Does anyone have a motivation for this transformation? It computes a debiased EMA of the loss (maybe inspired by this?) – but I don’t understand why you’d want to do that (esp. by default)

Specifically, I’m wondering about whether this is appropriate to use w/ the `lr_find` function. These are `lr_find`plots w/ using the EMA (as above) or the raw loss, respectively:

Raw loss is noisier (obviously), but the location of the minima are clearly shifted – about 2.0 for the EMA vs about 0.2 for the raw loss. I saw in the videos that @jeremy suggested finding the minimum and then going back about an order of magnitude – is this maybe because the EMA “delays” the minimum?

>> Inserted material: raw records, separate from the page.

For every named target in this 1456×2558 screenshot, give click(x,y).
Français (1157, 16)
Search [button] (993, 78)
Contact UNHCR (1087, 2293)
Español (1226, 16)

I’m also interested in the meaning of `debias_loss`. The TensorFlow fit method you linked to mentioned the Adam paper, https://arxiv.org/abs/1412.6980. In it they discuss “bias correction” (“debias”?). I’ll look into it more when I have time.

Here’s some discussion:

Yeah – ADAM uses a debiased estimate of the moving averages, but I’ve never seen it used in the reporting of the loss per batch as is done in the `fastai` library. After thinking about it more, I don’t think there’s any reason to do this besides preference for a smoothed loss.

I came here wondering the same and, after reading the StackExchange link shared by @Matthew, I think the goal using the debiased estimate is remove the influence of the initialization `avg_loss`.

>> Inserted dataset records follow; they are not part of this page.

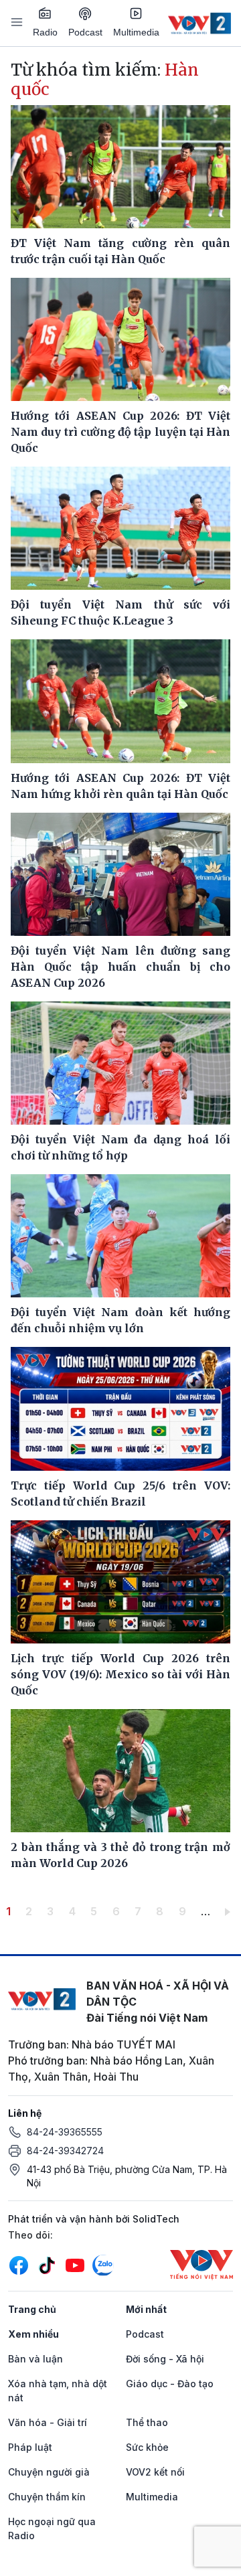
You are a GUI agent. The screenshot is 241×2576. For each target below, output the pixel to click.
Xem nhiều (33, 2334)
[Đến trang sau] (230, 1911)
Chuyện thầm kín (47, 2496)
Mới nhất (146, 2309)
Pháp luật (30, 2447)
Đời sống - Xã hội (165, 2358)
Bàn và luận (35, 2358)
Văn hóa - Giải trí (47, 2422)
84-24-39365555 (64, 2132)
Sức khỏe (147, 2447)
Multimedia (136, 32)
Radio (45, 32)
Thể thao (147, 2422)
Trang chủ (32, 2309)
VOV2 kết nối (155, 2472)
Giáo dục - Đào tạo (170, 2383)
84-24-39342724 (65, 2150)
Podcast (85, 32)
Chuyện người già (49, 2472)
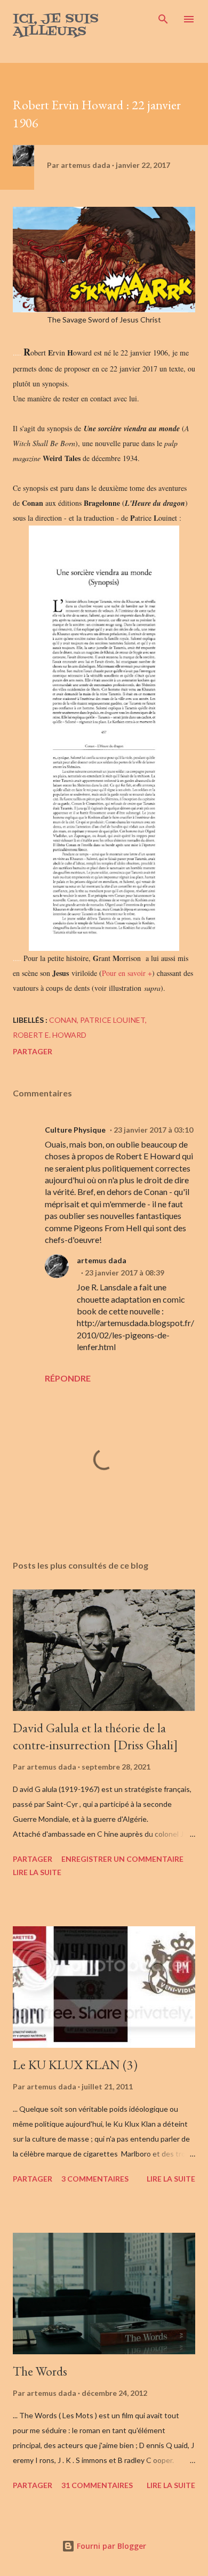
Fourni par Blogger (110, 2546)
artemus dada (101, 1260)
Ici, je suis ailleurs (56, 25)
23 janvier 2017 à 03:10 (153, 1129)
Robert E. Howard (49, 1034)
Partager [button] (32, 1051)
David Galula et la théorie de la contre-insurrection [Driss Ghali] (95, 1736)
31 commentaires (97, 2485)
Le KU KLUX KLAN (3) (75, 2064)
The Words (40, 2371)
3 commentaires (95, 2178)
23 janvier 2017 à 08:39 (124, 1272)
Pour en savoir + (127, 973)
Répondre (68, 1378)
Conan (63, 1019)
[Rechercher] (163, 19)
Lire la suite (37, 1872)
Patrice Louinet (112, 1019)
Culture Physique (75, 1129)
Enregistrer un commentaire (122, 1858)
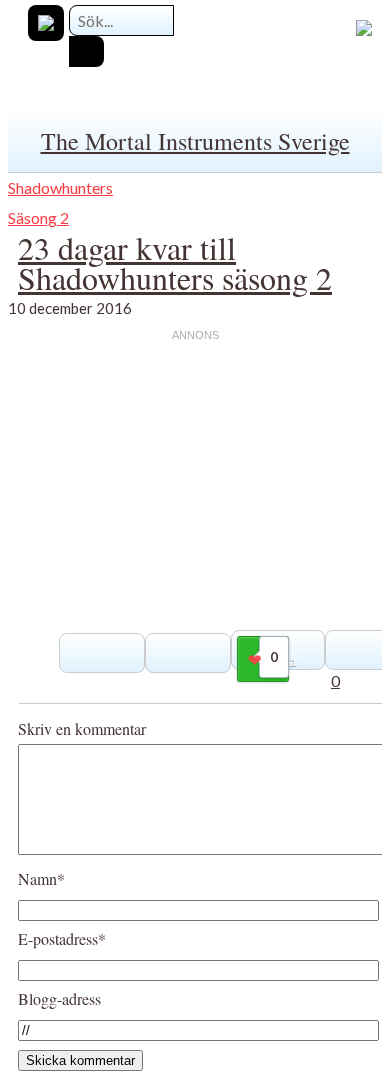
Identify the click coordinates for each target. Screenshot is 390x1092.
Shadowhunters (60, 187)
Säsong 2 (38, 217)
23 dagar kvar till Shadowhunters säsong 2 (175, 262)
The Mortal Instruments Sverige (195, 141)
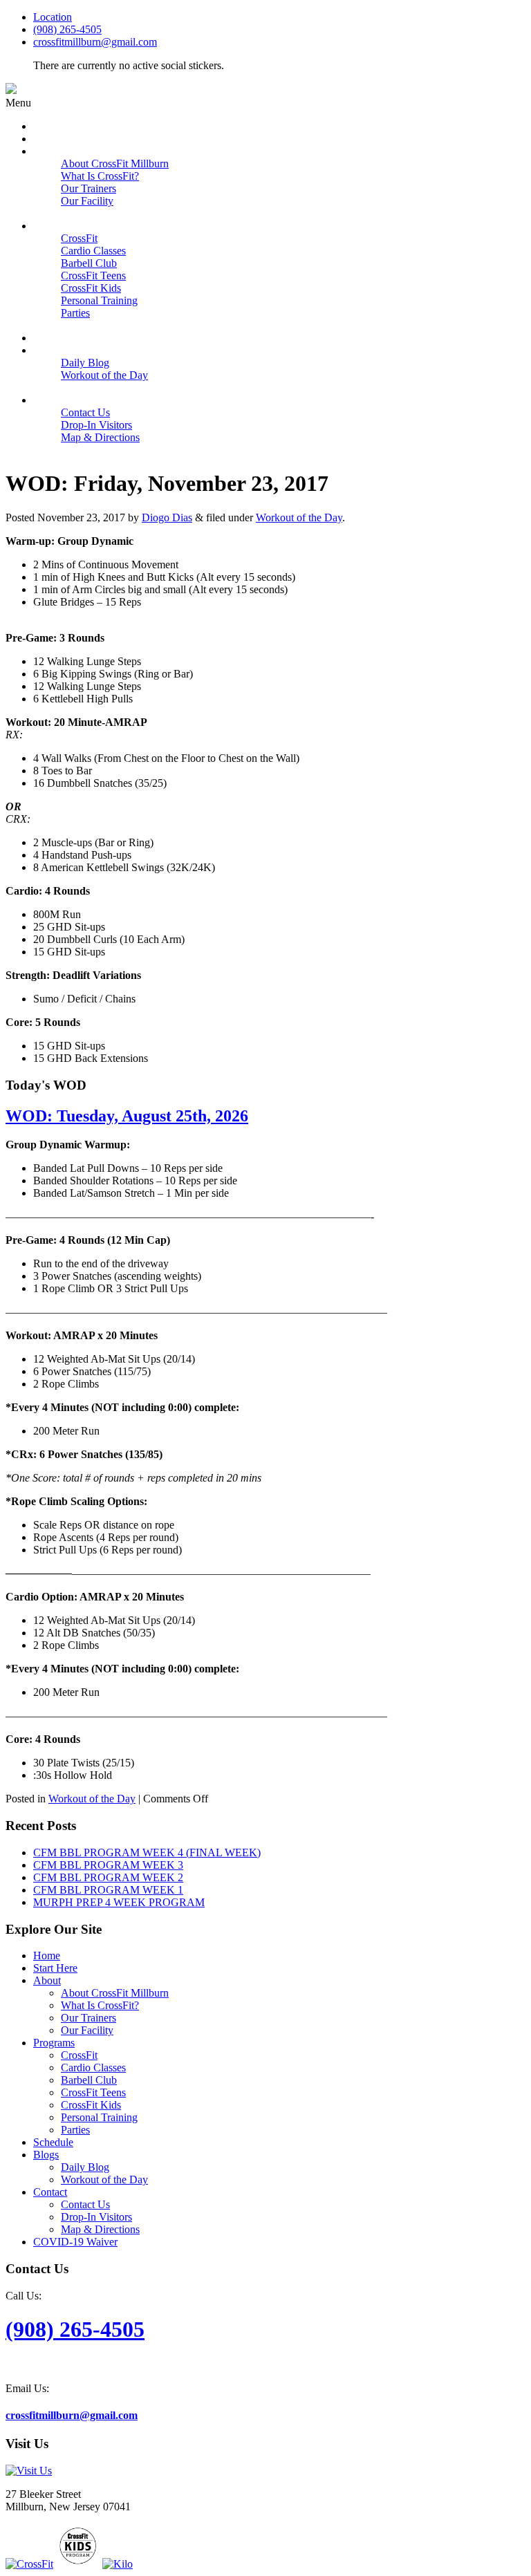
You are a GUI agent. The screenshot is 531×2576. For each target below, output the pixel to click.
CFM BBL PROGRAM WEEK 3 (108, 1865)
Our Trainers (88, 2018)
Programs (54, 2042)
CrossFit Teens (93, 2092)
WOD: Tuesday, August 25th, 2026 (127, 1116)
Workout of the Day (299, 517)
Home (46, 1955)
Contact (50, 2192)
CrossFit (79, 2055)
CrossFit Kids (91, 2105)
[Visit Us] (29, 2470)
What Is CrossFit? (100, 2005)
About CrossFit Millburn (115, 1993)
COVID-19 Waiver (75, 2242)
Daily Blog (85, 2167)
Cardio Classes (93, 2067)
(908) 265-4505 (67, 29)
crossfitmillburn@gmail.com (95, 42)
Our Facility (87, 2030)
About (47, 1980)
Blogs (46, 2154)
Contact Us (85, 2204)
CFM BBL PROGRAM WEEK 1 (108, 1890)
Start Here (55, 1968)
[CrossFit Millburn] (11, 90)
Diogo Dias (167, 517)
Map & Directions (100, 2229)
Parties (75, 2130)
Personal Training (99, 2117)
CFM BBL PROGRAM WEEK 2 (108, 1877)
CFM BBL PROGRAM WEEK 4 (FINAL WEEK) (147, 1852)
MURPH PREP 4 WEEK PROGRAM (119, 1902)
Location (52, 17)
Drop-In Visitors (96, 2217)
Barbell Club (89, 2080)
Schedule (53, 2142)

I belive this is especially important when the number of batches is small. For example, with the initialization `avg_loss=0` and `avg_mom=0.98`, if we have only 5 batches, all with `loss=100`, the value of `avg_loss` in each batch will be `(2.00, 3.96, 5.88, 7.76, 9.61)`, which is clearly too low. Even with 100 batches, the final `loss` would be only `86.74`. However, the `debias_loss` would be `100` for all the batches.

About the shift of the minima, I don’t think it is introduced by the transformation but just for the EMA.